A sculpt of another old character. Skin modifier came in handy to kick this off with, MakeHuman was helpful to get the proportions more or less what they needed to be and dynamic topology is awesome. Also matcap is fun for presentation too.

It’s not that i’m avoiding character animation. I’m just in a character making sort of mood. This sculpt will be retopoed over but i’m not sure if i’ll use the sculpt for a normal map. Probably not.

The ugly details are kind of funny though. It’s great knowing a bit more about anatomy and rebooting a character you’ve had for ages, giving it a more grounded-in-reality look. (And making them fat and lumpy at the same time because you know if that character were real it would irritate them.)

More Dooj WIP. He is this week’s project.

I rushed to production a bit soon to get some colourful stills out (whoring for feedback, very sad) – alas, there was much more to be done even just in terms of modelling. Mainly i wanted to try some different hands and feet. I decided i wanted something “friendlier”, so that’s what i’m going for.

“Friendlier” seems to mean flatter and broader. A geometric motif is starting to form (round with a flattened bottom plane) so that’s good.

Also the facial topology has been worrying me so i tried another shape keyed expression. He looks a bit high, but that’s OK because i think he’s meant to.

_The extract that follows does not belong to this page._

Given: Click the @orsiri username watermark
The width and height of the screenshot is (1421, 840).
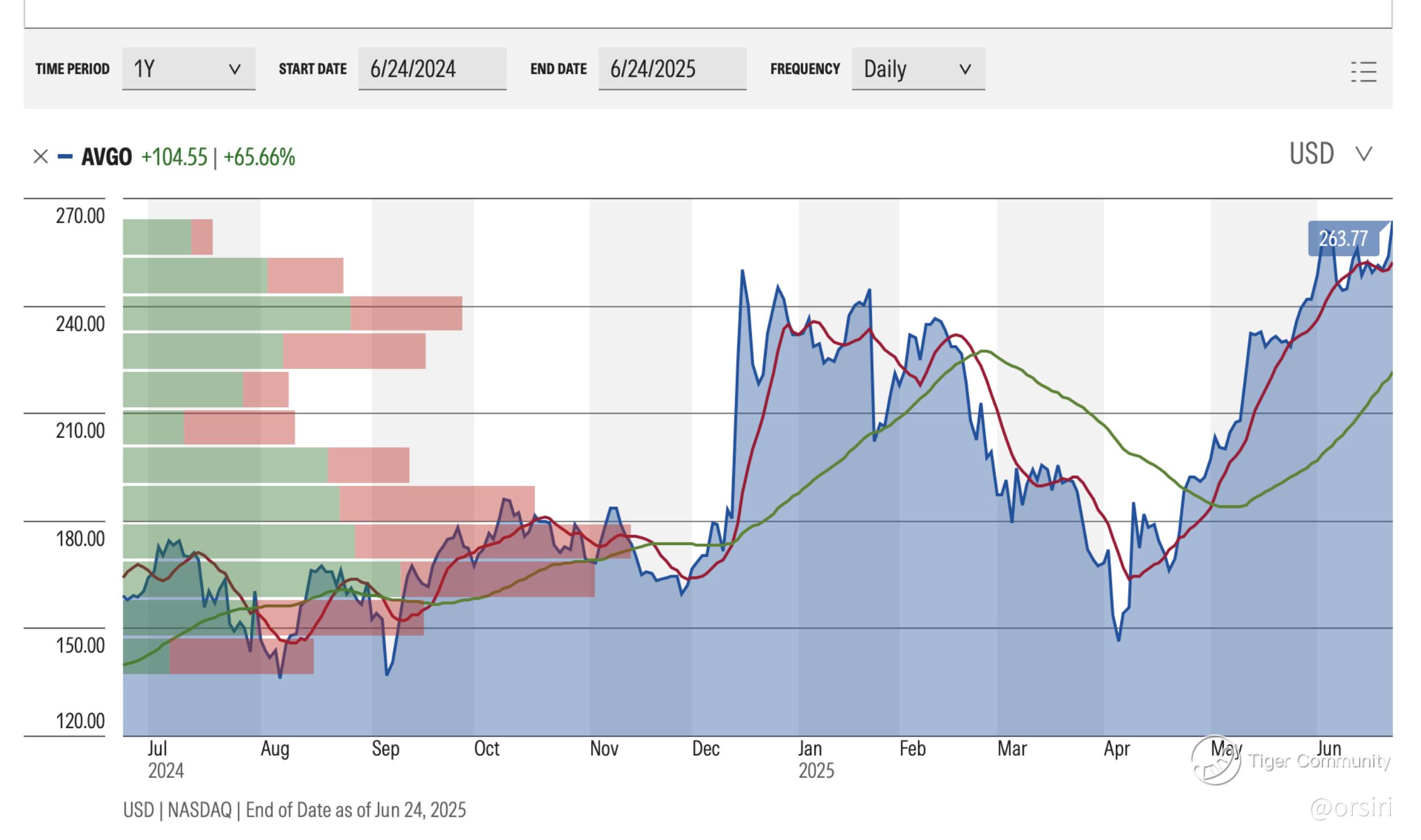Looking at the screenshot, I should click(1351, 808).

I’m learning Blender to teach myself creative patience. Music doesn’t take as long as 3D by a long shot. But sometimes i get to a point with modelling a character where i just want to colour him in and go WOOHOO.

I had some coffee, which i normally don’t do, and i stayed up all night doing a rough model of Dooj’s hair, then a rig and texture. Like, really rough. Rough as hell. But there’s something to see now, which means there’s something to show.

Sometimes i cut my creativity short in search of feedback. This is probably one of those times. For instance, already those knuckles are annoying me and it’s been barely five minutes since i posted this thing. Oh well. Digital is good like that – nothing has to be finished if you don’t want it to be.

After i handed in my final weekly exercise for CGCookie’s modelling workshop (which was superb, by the way – i highly recommend it to anyone who wants to learn how to model well), i realised i need much more practice – so today i decided to put a character building workflow to the test using an old character i did some rough model sheets for last year.

I started by roughing out the proportions and posture of the body using Nicholas Bishop’s awesome Skin modifier, then subsurfed the result and loaded it into a build of Blender featuring Nicholas Bishop’s even more awesome Dynamic Topology system. Neither is without its quirks but in the end i got myself a decent basis to begin building an animatable character from.

From then, it was into retopology land, which is where i am now.